I’ve been obsessively reading the New York Times, and one day a few weeks ago (or a couple — time has telescoped) — I saw a headline that made me shudder. I didn’t even read the article. Too horrifying. More unbelievableness. The gist was that doctors in Italy were being forced to make horrendous decisions about who to treat and who to let die. There aren’t enough ventilators. Really? That could happen? Well, yes, it happens in war. Triage. Treat the wounded who are most likely to live, and let the others go. Then people here in the U.S. started debating: should everybody go back to work and let the old and the weak die in service to the economy?

This is a war. The Army is building field hospitals in Central Park. A Navy hospital ship, the USNS Comfort, has pulled into New York City’s harbor to serve as a floating hospital. Health care workers, who don’t have nearly adequate personal protective equipment (PPE: one of those terms many of us have learned recently) freely admit to being scared every day.

Wherever you are in life, this pandemic makes it all the more so. Are you alone? Now you’re really alone. Are you with others, in a family? Now you’re really together. I’ve thought, this must be an important relationship marker for some couples: are we going to quarantine together?

Are you selfish? Are you good? Heroic? Now you are all the more so. As for heroic, the Today Show this morning showed some of the 80,000 health care professionals who have answered Gov. Andrew Cuomo’s plea to help in New York City. Many health workers are sick, and some have died.

But then there are the low-paid heroes, just trying to hold onto their homes and feed their families, and in doing so, they are feeding us. These are the grocery store workers, the people we don’t notice and don’t give accolades to. They’re risking their health and lives for little pay. And the warehouse workers, all the people in the supply chain. And for that matter, other workers in the hospital besides the medical personnel: the custodians, the guards, the receptionist, the cafeteria worker.

Here in my apartment in Minneapolis, I am useless. I can barely stand it. At least it’s been said that staying home right now is heroic. You save the human race by sitting on the couch and watching Netflix. A few times in my life I considered nursing school but thought it too far out of my realm. I was a literature person and squeamish about blood and needles. Now is one of the times I wish I’d done it, though I’d surely be sidelined for being too old and also immunocompromised due to my meds. But oh, a big part of me would like to be one of those people.

For now, we brace ourselves for the tidal wave we saw envelop Wuhan, followed by northern Italy. We know it’s coming here, we know what it looks like, and we read the ominous predictions: 100,000 dead and millions infected. Soon we will all know someone who is sick or someone who has died — or so it seems. (I wrote this only a week or two ago, and now it IS here. Not quite in Minneapolis, but with the delayed time from infection to symptoms, most of the healthy-looking people out there right now could be ill in a few days.)

I’m seeing more info that suggests that this teeny virus spreads not just through droplets from coughing and sneezing but also through aerosol — that is, in even smaller invisible fragments, from someone’s breath, where they can hang in the air for three hours. People can shed virus for days before they feel symptoms and know they’re infected. If that’s true, it’s no wonder this thing spreads like wildfire.

I’ve been keeping to myself, doing all the right things. But what about that runner who passed me on the nature trail out back, who was huffing and puffing within a few feet of me yesterday? What about the woman I almost bumped into at the door of one of the stairwells in our building, where I said “Sorry,” and she said, “That’s OK.” Was any virus breathed out with those words? Will I die for these little exchanges?

Wuhan was only two months ago. And now here we are, the whole world, practically, in lockdown. Lord have mercy.

**What you have to do**
Answer these questions from the pandemic essay above:
1. What is the name of the Navy hospital ship that pulled into New York City's harbor?
2. How many health care professionals answered Gov. Andrew Cuomo's plea for help?
3. For how long can the tiny airborne fragments from someone's breath hang in the air?
The records are separate material, not part of the pandemic essay.

**Information shown**
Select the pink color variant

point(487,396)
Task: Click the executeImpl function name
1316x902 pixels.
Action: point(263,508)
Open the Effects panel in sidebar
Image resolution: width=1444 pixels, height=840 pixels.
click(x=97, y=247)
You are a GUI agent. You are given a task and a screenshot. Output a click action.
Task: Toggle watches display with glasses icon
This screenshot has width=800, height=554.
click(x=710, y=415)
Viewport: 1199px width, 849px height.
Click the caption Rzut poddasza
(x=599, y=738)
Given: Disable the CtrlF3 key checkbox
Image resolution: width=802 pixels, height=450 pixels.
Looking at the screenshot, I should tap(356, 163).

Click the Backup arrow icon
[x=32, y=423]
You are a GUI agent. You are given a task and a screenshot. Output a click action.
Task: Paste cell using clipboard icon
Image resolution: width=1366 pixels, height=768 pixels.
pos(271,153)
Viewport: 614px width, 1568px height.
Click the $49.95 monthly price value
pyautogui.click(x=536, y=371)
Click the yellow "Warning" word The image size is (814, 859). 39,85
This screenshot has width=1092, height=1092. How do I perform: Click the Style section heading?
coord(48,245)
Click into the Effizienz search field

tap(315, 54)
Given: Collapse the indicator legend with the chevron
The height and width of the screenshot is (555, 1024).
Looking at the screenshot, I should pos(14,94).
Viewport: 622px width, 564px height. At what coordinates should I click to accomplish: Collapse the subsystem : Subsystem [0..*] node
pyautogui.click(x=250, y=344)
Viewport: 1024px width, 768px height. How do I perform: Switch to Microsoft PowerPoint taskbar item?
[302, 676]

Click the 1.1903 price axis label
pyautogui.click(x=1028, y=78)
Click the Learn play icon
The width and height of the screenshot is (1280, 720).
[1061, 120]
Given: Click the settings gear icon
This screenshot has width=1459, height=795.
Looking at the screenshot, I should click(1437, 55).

**Answer section**
1. The USNS Comfort
2. 80,000
3. Three hours